Dio non è più un luogo (tempio), ma un tempo (kairòs): perché nell’istante stesso in cui c’è l’amore, lì c’è Dio..
“E noi vedemmo la sua gloria” (Gv 1,14). “Nessun uomo può vedere Dio!”, era la convinzione degli antichi israeliti; a Mosè, che ad un certo punto chiede al Signore: “Mostrami la tua Gloria”, Dio gli risponde: “Tu non potrai vedere il mio volto, perché nessun uomo può vedermi e restare vivo” (Es 33,18-20). Ma con Gesù questo non è più vero: Dio non è invisibile; Gesù stesso dirà: “Dio si vede... Chi vede me vede il Padre (Gv 14,9)”. Dio non è lontano da noi; Dio è qui.
Sulla vetta di un’alta montagna delle Dolomiti, ricordo un cartello che diceva: “Non cercare Dio, ci sei immerso”. Lui infatti era lì... bastava guardarsi attorno!

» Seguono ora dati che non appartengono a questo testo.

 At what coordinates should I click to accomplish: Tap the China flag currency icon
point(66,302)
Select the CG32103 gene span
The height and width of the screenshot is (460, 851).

In Gesù, “unigenito del Padre”, c’è tutto quello che si può vedere di Dio. Quindi non è Gesù che è come Dio, ma è Dio che è come Gesù. E allora, se vogliamo sapere chi è Dio, guardiamo, imitiamo, diventiamo, come Gesù. Tutto ciò che Gesù non è, non viene da Dio. La caratteristica di Dio, invece, è quella di essere “pieno di grazia e di verità” (Gv 1,14): una forma che si può tradurre con “pieno di amore e di verità” oppure con “pieno di amore vero”. Perché Dio è così: Egli ama di un amore fedele, di un amore che non tradisce, che non si vendica, che rimane sempre: anche se noi ce ne andiamo o lo tradiamo.
Ancora oggi molte persone temono di aver perso l’amore di Dio, di aver fatto qualcosa di irreparabile per Dio, di essere indegni di Lui...: ma Lui non è così! Lui rimane, Lui è fedele, sempre! “Qualunque cosa il nostro cuore ci rimproveri, Dio è più grande del nostro cuore” (1Gv 3,19-20). Ricordiamolo in questo giubileo della Misericordia: l’amore di Dio non tradisce mai, non viene mai meno, neppure di fronte alle nostre più oscure cadute. Amen.